RE: Voynich Manuscript: word vectors and t-SNE visualization of some patterns - voynichbombe - 19-01-2016

I guess it would need more reading into the blog owners targets and methods. Machine learning is no piece of cake Angel

I'll try to invite the writer to take part in the discussion.

RE: Voynich Manuscript: word vectors and t-SNE visualization of some patterns - voynichbombe - 24-01-2016

In the meantime Nick already took on the topic on his blog (and strongly rests his tounge in cheek about it).

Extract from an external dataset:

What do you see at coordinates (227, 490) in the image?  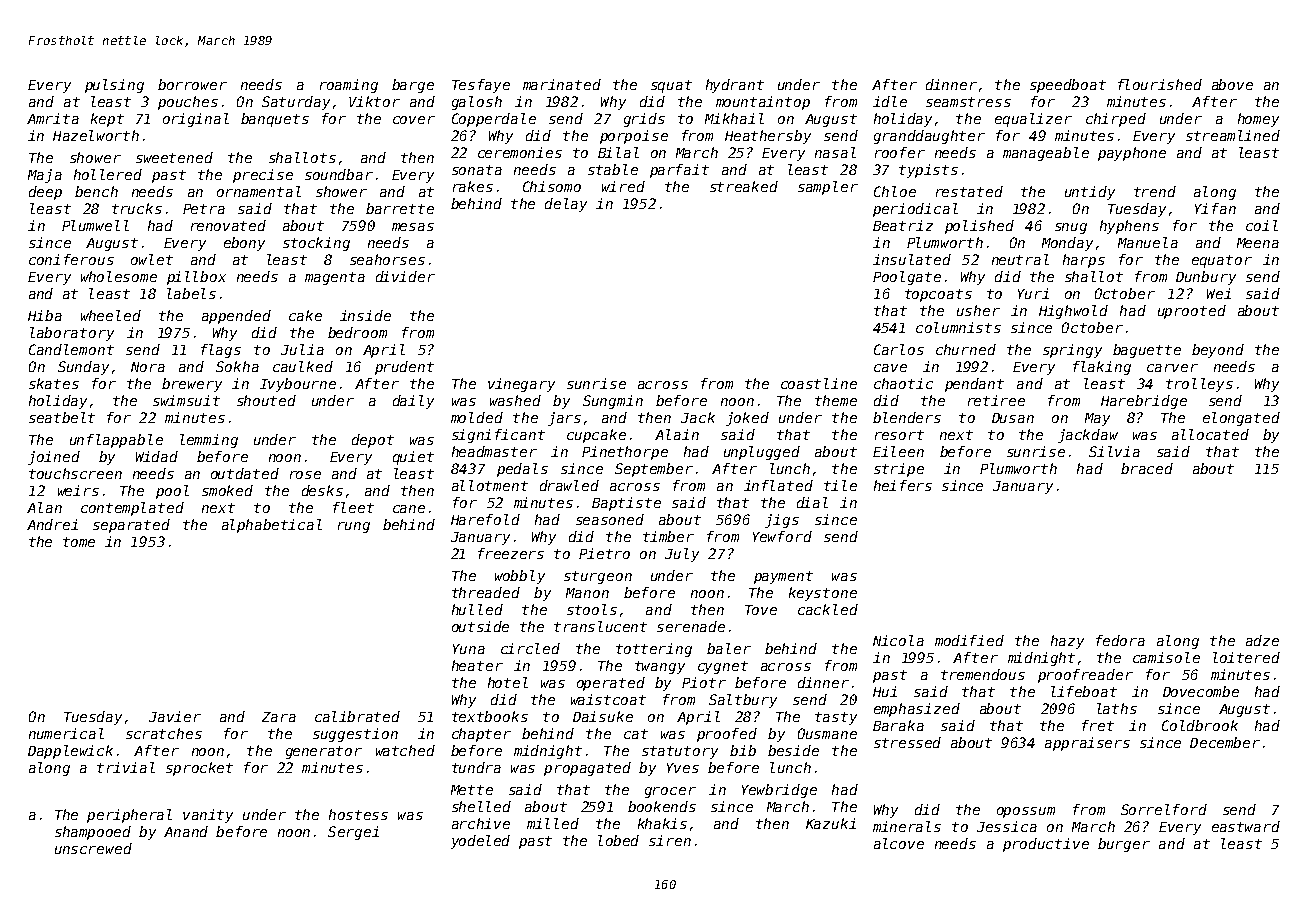 I see `smoked` at bounding box center [227, 490].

I thought I'd nevertheless give my account of understanding on the methodology (and it's fallacies, imho) mentioned in the blog post. It should be noted that it is more a rough sketch of what could be done than a conclusive study. One will notice some learned critique in the comments.
Taking my meager learnings of AI/neural network training from waay back, I'd describe it as follows:
At first a shallow (hence "flat") artifical neural network is trained to find vectors (distance and direction) for sets of certain words and thus trying to uncover contextual relationships in a language unknown. This should work quite well, but largely depends on "normalization" of the input text. For example one would only choose fitting parts of the text which do not contain _any ambiguities.
It is already complicated here, because there are many assumptions that tune the output:

- EVA transcription
- natural language(s) which are culturally extinct
- the copying scribes were already out of knowledge of either the whole of the language, or a lot of it's details, hence "!" and "*" characters stand for unrecognized/ambiguous glyphs and lines containing it have to be ignored.

It gets even more assumptious when taking the next stage, "machine translation", which should also work quite well, given one already knows the meaning of some of the words in the unknown language. In this case it's the "star names" the author pretends (note he uses the term deliberately) to know.

So much so far from my side. I intend to consultate a friend of mine who is into autonomuous robotics and everything that comes along.. I also tried to invite the author, no luck so far.

While there might be only show stoppers for some of you, I think the approach is very interesting and should be investigated by more knowledgable peers.

RE: Voynich Manuscript: word vectors and t-SNE visualization of some patterns - Anton - 25-01-2016

I am acquainted with the ANN basics, the problem is not with that, but with that we don't find in the article some very important points such as:

- what are the authors' objectives
- what are the steps intended to reach them
- what are the limitations of the proposed approach (iif any)
- what were the steps actually taken
- what the results mean, or are supposed to mean (I really don't understand that cluster pic, it is presented that the two clusters of vords result somehow, but what are they for or what do they tell us - it's not clear)

As Rene pointed elsewhere, it is not clear what were the input text blocks and whether input feeding was consistent.

It would be a very interesting result if, say, based on analysis of the VMS text except f68r1 and f68r2, we would obtain the suggestion (from the ANN algorythm) that all vords serving as star labels in f68r1 and f68r2 are "similar". Is this the result obtained in the paper? I don't know. It's excessively brief and a bit messy. We just need more detail and incorporation of the "objective -> result" discourse.